Document excerpt —
[Start of section]
Moreover, A. fumigatus, the main cause of invasive aspergillosis, could see a staggering 77.5 percent expansion in Europe, threatening up to nine million more people.
Interestingly, some regions in Africa might become too hot for certain fungi to survive, highlighting complex regional challenges.
Forecasting Aspergillus fungus spread
While projecting pathogen movements decades into the future may seem uncertain, it builds on existing concerns. Hospitals are already facing Aspergillus outbreaks following renovations or after severe dust storms.
Intensive care units note persistent cases among patients recovering from influenza or COVID-19.
The rise in outdoor spores may lead to more hospital admissions and higher treatment costs, particularly since fungal infection diagnostics lag behind those for bacterial or viral infections.
Add to this the issue of mycotoxin contamination, where a single year of high Aspergillus growth can cause the U.S. corn industry losses exceeding $1 billion.
Increased heat and humidity could allow mold to grow longer in silos and fields, causing farmers to discard grain or mix batches to mitigate toxins—methods that still carry substantial economic and health risks.
Current drugs don’t work
Resistance to azole drugs has been steadily rising in Europe and Asia, with resistant Aspergillus infections yielding mortality rates above 50 percent, partly because alternative treatments can harm the kidneys or liver.
Every hectare treated with agricultural azoles raises the likelihood that environmental spores will carry resistance genes into hospitals.
To combat this, public health agencies are now monitoring these genes in environments like soil and compost, hoping to proactively identify problems before they escalate in medical settings.
The demand for fungicides is also evolving. In regions of Africa where certain molds exceed their thermal limits, farmers in other areas may increase fungicide use to safeguard their extended growing seasons.
[End of section]
Data excerpts —
[Start of section]
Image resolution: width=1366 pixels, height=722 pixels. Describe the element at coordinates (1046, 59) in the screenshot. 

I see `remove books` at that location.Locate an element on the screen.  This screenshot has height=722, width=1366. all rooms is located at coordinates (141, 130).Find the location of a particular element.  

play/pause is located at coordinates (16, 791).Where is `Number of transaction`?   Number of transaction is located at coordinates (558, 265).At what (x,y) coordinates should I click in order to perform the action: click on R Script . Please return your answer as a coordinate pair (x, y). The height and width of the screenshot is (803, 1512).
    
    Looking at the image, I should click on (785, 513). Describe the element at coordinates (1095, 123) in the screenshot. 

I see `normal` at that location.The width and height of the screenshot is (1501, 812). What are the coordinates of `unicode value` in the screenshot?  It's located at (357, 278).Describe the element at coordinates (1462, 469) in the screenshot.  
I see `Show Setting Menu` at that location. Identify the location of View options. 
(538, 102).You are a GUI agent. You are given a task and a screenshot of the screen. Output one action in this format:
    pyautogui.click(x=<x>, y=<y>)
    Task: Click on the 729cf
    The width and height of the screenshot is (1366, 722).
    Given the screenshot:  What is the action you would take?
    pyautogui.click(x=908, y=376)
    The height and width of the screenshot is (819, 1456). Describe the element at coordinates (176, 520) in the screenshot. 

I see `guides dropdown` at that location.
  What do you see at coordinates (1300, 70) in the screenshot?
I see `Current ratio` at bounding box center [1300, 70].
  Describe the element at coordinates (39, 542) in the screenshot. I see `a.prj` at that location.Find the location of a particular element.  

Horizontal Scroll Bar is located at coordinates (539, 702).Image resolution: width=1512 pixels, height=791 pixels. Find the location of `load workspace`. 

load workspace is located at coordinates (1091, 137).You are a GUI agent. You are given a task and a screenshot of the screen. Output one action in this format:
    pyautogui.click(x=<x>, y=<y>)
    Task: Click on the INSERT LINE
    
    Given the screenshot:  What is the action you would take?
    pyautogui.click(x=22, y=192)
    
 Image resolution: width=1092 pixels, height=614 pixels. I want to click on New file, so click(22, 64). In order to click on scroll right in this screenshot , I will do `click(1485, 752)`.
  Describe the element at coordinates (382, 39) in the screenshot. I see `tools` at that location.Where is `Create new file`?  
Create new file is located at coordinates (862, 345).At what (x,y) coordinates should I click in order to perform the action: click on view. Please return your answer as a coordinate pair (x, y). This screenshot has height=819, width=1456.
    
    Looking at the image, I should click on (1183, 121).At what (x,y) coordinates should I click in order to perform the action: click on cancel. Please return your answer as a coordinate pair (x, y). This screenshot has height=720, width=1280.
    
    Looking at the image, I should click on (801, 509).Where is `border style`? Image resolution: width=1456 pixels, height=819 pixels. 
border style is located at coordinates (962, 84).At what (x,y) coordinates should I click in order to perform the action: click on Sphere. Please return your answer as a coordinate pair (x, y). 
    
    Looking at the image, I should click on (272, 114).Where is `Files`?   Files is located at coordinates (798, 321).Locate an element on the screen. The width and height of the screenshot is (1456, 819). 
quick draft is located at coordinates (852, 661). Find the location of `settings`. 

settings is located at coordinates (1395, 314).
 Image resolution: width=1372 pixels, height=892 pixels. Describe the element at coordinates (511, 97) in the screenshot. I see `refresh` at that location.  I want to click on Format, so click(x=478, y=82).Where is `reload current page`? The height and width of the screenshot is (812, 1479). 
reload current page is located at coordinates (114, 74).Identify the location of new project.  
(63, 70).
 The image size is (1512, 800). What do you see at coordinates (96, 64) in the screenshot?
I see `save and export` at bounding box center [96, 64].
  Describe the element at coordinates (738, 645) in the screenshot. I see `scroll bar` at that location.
[End of section]
Rewrite the text about fungal spread between "Interestingly, some regions" and "exceeding $1 billion.", inclusive, replacing "Aspergillus" with "mold".

Interestingly, some regions in Africa might become too hot for certain fungi to survive, highlighting complex regional challenges.
Forecasting mold fungus spread
While projecting pathogen movements decades into the future may seem uncertain, it builds on existing concerns. Hospitals are already facing mold outbreaks following renovations or after severe dust storms.
Intensive care units note persistent cases among patients recovering from influenza or COVID-19.
The rise in outdoor spores may lead to more hospital admissions and higher treatment costs, particularly since fungal infection diagnostics lag behind those for bacterial or viral infections.
Add to this the issue of mycotoxin contamination, where a single year of high mold growth can cause the U.S. corn industry losses exceeding $1 billion.